==== Entries supplied ====

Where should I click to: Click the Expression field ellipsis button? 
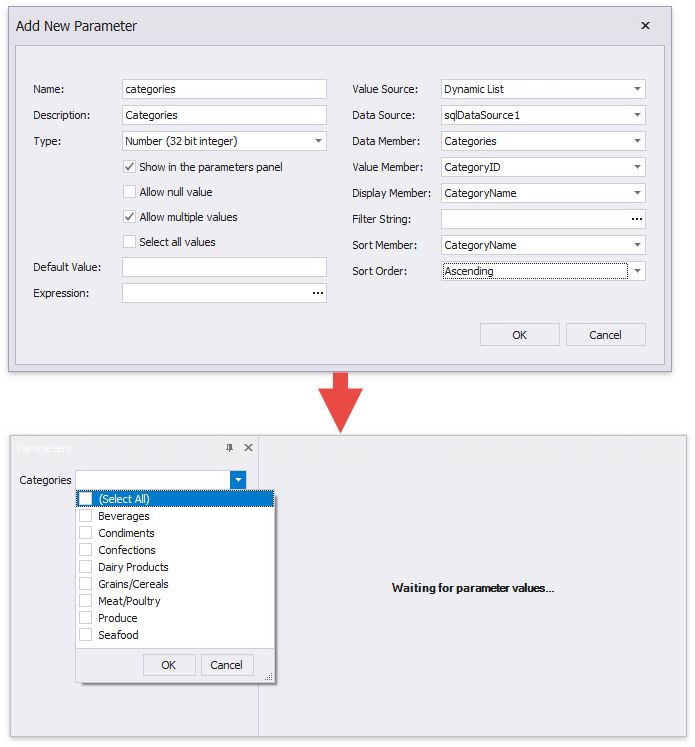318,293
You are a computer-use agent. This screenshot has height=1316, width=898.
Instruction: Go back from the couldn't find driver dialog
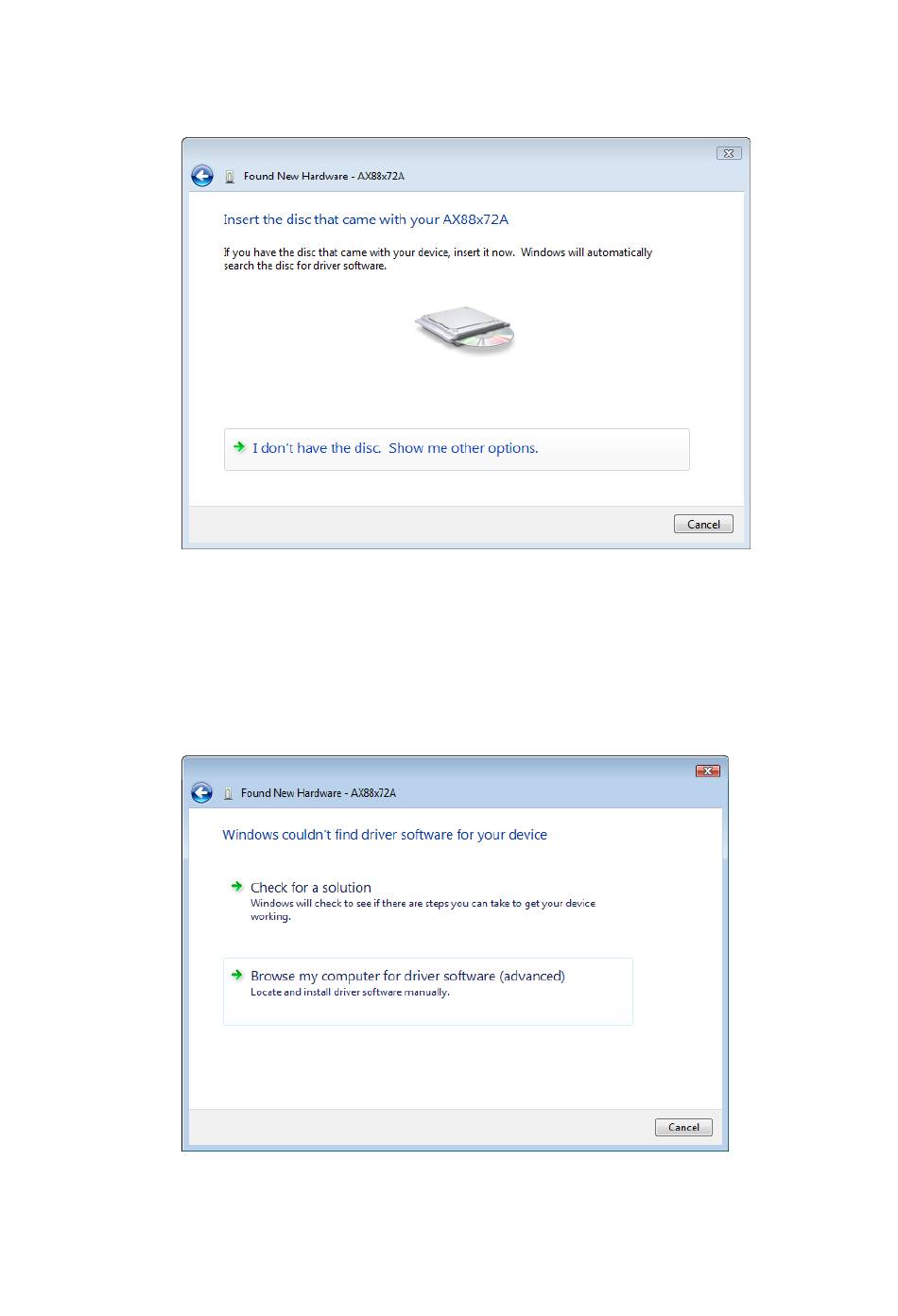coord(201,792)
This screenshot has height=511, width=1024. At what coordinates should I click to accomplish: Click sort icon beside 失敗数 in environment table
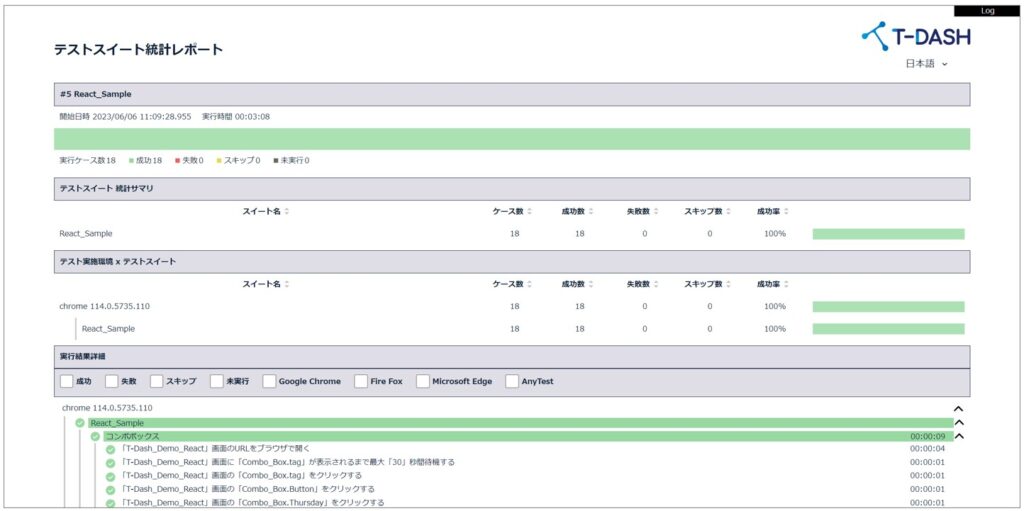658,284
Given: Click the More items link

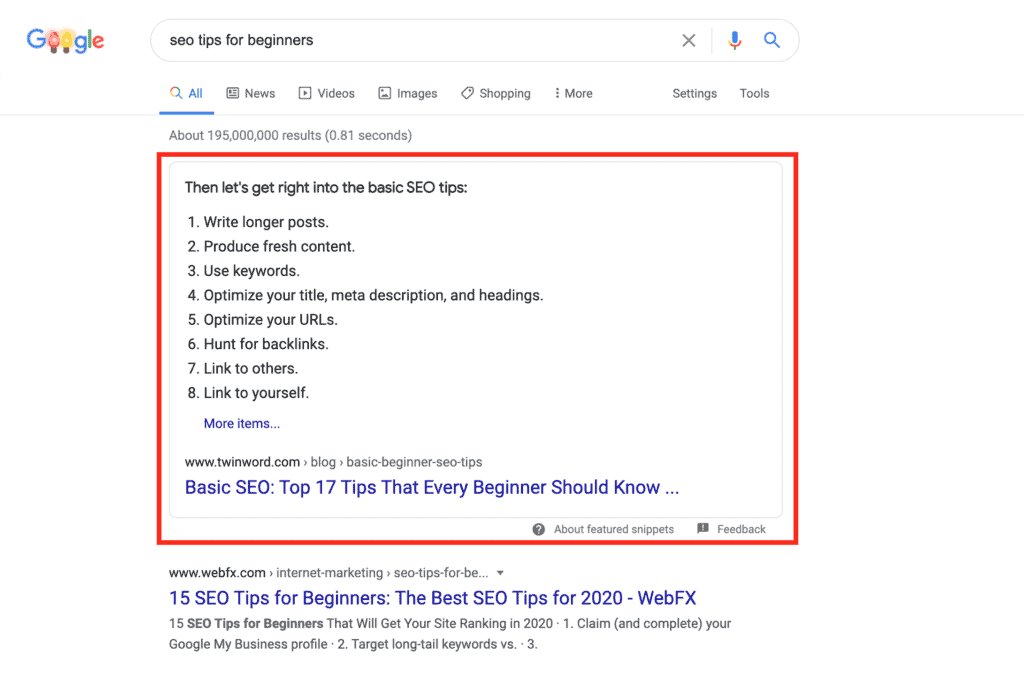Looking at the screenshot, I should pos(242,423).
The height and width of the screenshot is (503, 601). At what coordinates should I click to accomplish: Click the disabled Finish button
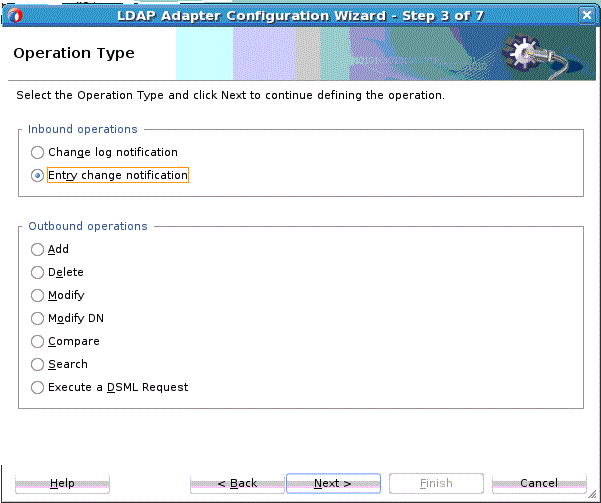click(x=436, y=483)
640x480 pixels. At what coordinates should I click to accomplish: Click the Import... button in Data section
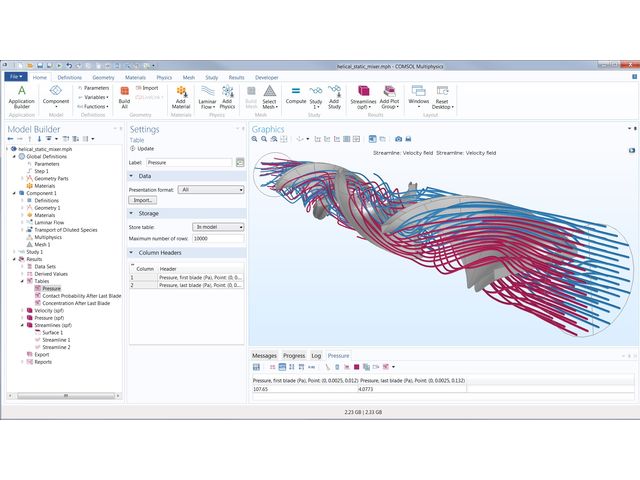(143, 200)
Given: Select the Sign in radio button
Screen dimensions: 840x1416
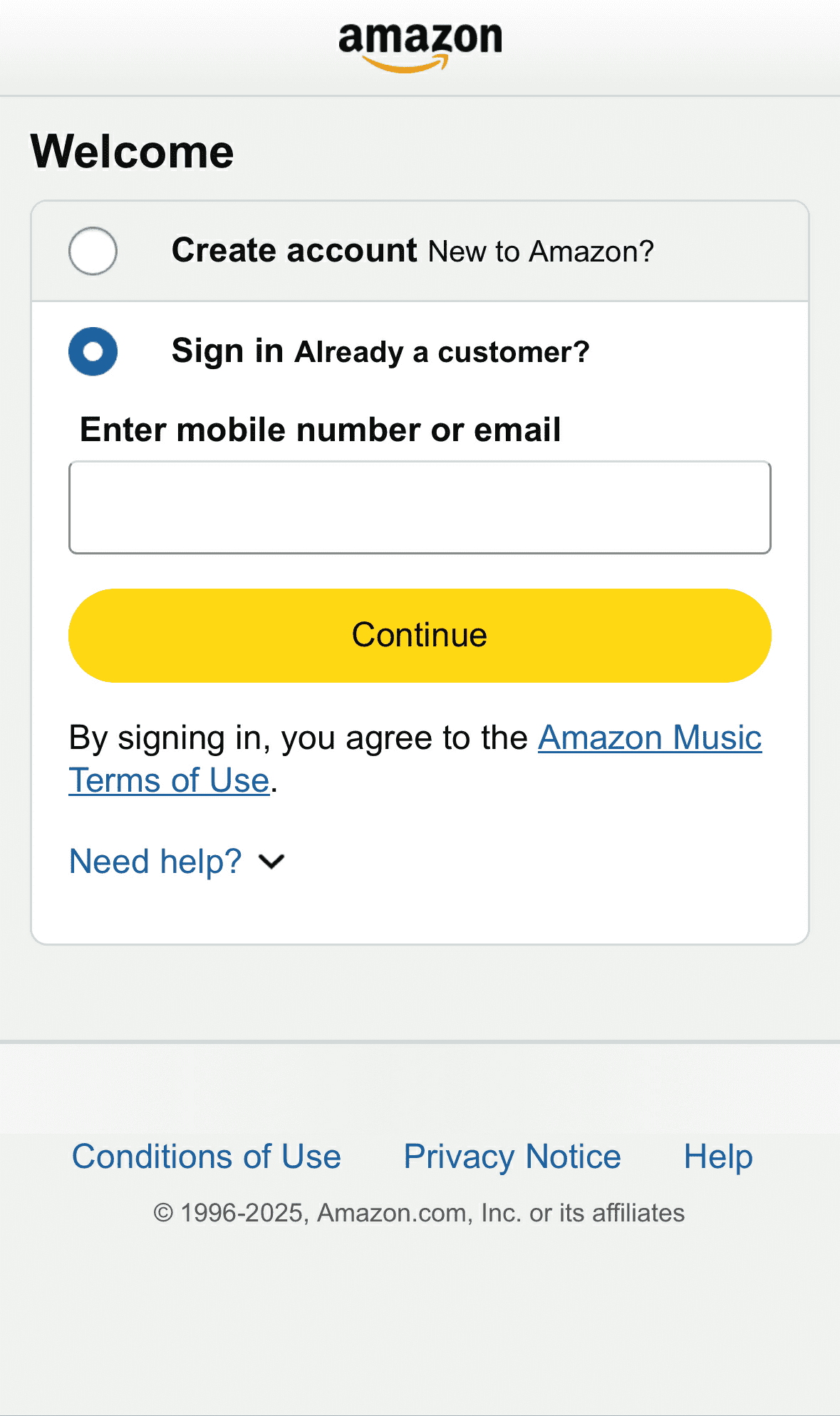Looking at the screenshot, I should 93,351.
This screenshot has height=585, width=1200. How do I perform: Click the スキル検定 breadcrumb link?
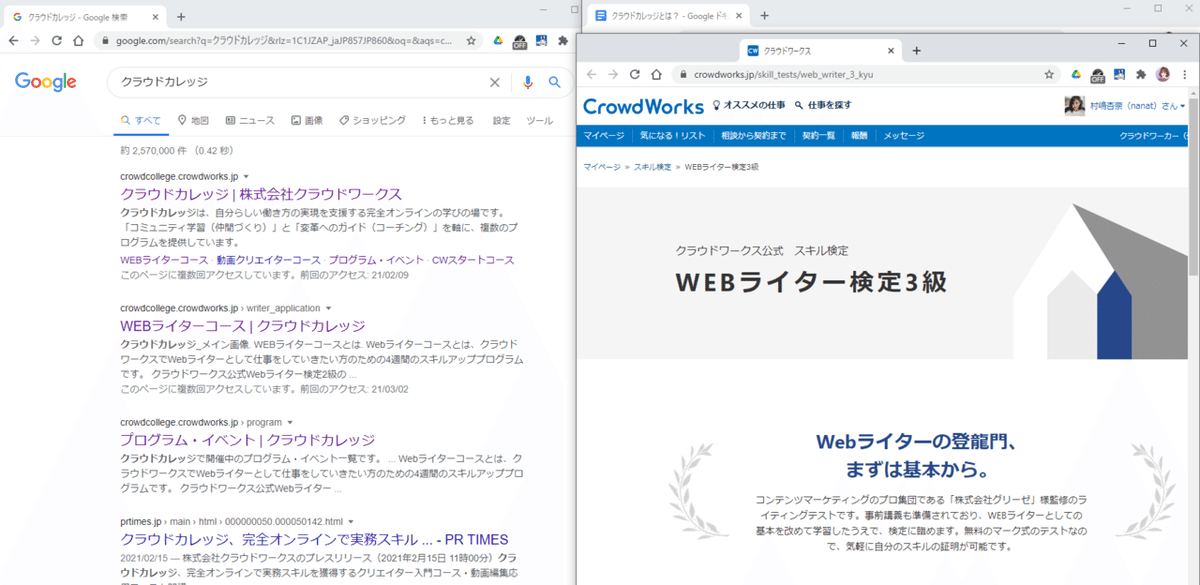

====

- **What to do**
Exact copies of the lines from the one containing "Screen dimensions: 840x1416" through the end of the records above are required, with no pictures among them.

- **Output below**
Screen dimensions: 840x1416
Looking at the screenshot, I should 93,351.
This screenshot has height=585, width=1200. How do I perform: Click the スキル検定 breadcrumb link?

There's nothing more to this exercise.